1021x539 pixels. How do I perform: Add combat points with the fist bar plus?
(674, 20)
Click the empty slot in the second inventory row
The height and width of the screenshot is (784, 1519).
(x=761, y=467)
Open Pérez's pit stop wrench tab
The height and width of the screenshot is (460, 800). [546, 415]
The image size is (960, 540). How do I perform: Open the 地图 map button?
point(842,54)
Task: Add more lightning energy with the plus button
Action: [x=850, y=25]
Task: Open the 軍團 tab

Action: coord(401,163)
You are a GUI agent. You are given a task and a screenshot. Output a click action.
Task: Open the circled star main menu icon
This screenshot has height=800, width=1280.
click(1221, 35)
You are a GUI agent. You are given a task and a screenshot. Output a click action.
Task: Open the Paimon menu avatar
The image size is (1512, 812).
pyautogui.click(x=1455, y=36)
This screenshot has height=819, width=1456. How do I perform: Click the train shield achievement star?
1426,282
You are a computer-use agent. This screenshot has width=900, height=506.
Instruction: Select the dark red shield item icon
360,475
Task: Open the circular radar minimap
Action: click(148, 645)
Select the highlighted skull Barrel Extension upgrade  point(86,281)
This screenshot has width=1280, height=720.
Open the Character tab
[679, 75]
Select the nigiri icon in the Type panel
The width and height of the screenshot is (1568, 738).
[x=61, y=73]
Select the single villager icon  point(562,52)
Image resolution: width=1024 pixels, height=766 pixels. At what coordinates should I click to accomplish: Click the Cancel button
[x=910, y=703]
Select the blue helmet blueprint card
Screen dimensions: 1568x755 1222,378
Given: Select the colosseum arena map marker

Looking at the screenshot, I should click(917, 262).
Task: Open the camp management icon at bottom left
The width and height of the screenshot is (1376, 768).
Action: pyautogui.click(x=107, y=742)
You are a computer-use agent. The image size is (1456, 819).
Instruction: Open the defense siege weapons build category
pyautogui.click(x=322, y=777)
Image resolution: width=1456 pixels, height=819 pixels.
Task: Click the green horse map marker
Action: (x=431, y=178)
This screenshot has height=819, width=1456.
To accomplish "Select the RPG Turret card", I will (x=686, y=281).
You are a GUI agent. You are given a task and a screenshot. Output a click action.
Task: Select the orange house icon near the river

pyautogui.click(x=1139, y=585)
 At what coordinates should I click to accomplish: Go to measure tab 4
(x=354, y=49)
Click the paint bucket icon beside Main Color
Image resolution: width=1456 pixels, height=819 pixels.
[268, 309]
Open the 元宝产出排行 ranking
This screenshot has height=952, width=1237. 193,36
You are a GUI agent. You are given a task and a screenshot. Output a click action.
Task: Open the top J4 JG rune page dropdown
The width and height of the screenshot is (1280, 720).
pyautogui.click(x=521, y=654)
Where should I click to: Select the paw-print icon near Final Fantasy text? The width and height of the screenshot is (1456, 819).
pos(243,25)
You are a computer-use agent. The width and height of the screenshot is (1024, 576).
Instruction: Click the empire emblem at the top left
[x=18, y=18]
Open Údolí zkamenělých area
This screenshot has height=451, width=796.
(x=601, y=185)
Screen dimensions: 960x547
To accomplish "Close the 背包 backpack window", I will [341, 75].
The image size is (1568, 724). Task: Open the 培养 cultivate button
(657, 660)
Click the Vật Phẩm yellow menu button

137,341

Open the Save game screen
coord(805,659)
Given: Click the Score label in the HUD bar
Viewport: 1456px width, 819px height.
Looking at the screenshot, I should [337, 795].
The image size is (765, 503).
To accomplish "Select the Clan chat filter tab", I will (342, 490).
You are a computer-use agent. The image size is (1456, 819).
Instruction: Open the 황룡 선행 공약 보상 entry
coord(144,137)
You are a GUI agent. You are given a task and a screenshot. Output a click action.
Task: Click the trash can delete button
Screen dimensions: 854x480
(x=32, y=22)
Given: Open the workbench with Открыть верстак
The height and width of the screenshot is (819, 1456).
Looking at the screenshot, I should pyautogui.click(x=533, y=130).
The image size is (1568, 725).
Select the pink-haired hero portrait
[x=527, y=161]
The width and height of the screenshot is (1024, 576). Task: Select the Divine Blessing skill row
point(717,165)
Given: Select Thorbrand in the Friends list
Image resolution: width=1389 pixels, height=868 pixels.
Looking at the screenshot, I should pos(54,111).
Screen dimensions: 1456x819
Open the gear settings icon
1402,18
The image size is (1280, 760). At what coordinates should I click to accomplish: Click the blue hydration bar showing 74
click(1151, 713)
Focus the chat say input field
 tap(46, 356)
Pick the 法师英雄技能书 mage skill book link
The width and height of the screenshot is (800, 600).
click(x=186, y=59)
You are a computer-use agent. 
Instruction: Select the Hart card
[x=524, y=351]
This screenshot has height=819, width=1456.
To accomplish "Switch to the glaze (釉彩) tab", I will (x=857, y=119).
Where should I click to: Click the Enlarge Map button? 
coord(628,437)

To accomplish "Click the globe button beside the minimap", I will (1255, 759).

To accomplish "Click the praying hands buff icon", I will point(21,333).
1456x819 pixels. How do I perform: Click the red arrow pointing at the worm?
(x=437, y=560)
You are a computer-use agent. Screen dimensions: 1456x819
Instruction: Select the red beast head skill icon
- - - - -
> [AUFGABENBESCHREIBUNG]:
Gib jede Zeile der Einträge oben an, in der die Zeichenfolge "pixels" vorkommt. Achte dabei auf Groß- und Kleinschreibung.

> [LÖSUNG]:
1021x539 pixels. How do I perform: Add combat points with the fist bar plus?
Image resolution: width=1024 pixels, height=766 pixels. At what coordinates should I click to accomplish: Click the Cancel button
Image resolution: width=1456 pixels, height=819 pixels.
Image resolution: width=1456 pixels, height=819 pixels.
Image resolution: width=1389 pixels, height=868 pixels.
1456x819 pixels. How do I perform: Click the red arrow pointing at the worm?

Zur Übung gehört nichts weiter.